▶ [Task directions]: Copy the listing exactly, starting at its first line and ending with the line that contains "[x=262, y=102]".

Source data:
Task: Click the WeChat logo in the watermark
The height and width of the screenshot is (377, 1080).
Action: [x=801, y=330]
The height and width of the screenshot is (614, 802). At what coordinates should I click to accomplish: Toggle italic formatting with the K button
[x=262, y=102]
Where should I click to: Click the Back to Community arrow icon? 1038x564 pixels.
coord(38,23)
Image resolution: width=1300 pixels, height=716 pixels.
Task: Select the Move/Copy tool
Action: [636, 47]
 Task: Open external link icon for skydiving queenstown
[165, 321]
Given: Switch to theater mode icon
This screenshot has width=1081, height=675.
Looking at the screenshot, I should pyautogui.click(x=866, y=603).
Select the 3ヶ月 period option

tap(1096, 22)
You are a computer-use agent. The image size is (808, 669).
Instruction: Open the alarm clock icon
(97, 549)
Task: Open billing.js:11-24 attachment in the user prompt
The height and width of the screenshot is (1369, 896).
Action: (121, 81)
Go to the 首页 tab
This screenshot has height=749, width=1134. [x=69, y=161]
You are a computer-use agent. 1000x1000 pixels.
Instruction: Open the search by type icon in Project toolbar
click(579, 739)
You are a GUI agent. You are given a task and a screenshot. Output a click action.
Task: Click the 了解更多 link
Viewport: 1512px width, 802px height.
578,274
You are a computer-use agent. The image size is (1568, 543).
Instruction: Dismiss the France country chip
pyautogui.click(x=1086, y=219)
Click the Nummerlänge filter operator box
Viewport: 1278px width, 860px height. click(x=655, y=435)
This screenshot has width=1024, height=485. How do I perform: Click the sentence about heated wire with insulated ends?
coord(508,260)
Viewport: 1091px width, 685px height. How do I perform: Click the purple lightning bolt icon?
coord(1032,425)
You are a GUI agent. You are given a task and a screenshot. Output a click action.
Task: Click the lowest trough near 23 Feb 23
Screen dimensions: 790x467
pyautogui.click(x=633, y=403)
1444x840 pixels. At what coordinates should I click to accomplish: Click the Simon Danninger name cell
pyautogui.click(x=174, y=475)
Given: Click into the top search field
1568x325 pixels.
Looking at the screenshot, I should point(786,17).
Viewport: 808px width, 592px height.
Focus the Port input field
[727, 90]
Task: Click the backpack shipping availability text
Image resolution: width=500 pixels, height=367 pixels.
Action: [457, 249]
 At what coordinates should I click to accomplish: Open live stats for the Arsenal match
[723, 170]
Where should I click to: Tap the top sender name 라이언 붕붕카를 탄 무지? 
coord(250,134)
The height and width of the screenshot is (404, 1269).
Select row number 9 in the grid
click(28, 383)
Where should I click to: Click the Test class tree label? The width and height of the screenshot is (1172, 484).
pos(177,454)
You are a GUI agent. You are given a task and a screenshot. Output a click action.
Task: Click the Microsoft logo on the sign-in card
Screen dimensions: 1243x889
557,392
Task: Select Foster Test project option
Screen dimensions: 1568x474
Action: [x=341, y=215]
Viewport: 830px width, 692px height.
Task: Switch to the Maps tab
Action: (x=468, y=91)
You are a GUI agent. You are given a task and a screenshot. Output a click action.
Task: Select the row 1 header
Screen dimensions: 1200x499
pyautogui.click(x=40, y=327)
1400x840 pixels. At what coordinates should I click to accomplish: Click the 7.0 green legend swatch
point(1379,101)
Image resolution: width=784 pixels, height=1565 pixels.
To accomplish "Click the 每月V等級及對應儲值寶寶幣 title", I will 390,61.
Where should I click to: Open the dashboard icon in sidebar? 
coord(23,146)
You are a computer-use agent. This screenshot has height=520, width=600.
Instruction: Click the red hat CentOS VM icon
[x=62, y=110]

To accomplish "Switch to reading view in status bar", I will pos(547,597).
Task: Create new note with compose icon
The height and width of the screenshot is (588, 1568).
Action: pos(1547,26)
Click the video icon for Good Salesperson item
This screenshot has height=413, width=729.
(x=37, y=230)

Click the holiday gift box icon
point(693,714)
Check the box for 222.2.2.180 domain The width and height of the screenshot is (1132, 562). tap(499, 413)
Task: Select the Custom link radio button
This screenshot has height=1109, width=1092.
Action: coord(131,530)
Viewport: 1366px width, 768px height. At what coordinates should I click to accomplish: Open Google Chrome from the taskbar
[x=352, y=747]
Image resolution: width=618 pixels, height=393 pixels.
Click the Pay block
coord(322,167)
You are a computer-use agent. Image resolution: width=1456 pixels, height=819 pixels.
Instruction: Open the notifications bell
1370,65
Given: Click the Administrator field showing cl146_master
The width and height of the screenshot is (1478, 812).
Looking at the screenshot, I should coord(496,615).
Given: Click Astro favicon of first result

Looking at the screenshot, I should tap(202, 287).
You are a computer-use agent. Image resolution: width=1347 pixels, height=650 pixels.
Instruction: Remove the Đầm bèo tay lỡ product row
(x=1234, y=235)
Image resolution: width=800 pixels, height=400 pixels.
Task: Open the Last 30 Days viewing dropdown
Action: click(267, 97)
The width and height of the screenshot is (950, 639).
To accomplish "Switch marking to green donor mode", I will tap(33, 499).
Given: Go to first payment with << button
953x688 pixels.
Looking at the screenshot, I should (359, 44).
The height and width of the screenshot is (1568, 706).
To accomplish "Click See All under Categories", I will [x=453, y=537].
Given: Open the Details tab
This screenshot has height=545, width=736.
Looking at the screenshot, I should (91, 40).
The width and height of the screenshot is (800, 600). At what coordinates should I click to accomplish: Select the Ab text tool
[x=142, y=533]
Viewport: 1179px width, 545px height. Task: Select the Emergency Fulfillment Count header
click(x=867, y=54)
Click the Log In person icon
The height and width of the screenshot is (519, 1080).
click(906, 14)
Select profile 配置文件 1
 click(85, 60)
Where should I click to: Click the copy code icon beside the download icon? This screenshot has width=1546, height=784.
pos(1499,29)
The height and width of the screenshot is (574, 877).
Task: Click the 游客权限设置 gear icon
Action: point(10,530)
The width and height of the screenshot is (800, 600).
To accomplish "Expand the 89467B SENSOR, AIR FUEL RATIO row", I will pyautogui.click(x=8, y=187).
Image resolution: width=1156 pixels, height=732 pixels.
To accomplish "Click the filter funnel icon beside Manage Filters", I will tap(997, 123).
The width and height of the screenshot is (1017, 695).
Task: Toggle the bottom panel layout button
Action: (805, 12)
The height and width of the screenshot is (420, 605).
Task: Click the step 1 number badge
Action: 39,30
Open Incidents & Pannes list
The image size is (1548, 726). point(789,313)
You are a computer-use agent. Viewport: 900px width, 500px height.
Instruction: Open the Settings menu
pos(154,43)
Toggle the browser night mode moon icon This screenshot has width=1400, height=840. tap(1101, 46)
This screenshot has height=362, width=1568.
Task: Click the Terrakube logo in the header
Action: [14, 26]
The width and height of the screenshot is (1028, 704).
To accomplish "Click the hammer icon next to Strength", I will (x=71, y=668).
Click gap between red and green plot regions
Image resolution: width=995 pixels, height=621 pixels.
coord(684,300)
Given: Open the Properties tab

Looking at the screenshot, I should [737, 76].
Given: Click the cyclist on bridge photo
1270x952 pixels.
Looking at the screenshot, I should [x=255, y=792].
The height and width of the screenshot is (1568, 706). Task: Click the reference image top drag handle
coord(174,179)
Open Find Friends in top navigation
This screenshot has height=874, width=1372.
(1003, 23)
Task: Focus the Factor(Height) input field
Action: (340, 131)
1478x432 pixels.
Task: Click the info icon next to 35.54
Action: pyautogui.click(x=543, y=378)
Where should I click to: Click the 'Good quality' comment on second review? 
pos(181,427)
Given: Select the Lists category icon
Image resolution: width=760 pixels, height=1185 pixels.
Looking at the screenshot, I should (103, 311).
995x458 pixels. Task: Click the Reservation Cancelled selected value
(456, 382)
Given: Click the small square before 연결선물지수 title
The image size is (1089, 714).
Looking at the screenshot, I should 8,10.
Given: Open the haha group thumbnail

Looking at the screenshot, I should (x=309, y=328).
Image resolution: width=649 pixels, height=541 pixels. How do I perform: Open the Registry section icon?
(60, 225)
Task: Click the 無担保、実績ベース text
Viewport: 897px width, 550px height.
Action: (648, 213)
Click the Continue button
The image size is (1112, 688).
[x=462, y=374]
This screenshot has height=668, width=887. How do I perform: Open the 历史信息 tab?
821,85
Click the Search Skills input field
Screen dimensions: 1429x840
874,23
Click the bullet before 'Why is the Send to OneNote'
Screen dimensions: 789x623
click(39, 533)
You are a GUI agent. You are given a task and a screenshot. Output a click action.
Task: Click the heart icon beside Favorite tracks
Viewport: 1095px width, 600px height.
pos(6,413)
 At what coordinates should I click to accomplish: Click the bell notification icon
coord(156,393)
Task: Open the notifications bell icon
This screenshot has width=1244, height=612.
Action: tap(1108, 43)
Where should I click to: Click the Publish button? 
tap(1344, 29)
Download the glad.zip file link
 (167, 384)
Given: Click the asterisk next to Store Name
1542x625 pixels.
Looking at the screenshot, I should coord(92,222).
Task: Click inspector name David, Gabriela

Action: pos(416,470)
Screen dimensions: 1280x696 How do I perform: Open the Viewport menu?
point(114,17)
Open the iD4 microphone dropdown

▶ [Answer for the task]:
Task: Click the WeChat logo in the watermark
The height and width of the screenshot is (377, 1080).
Action: [x=801, y=330]
The height and width of the screenshot is (614, 802). At what coordinates should I click to accomplish: Toggle italic formatting with the K button
[x=262, y=102]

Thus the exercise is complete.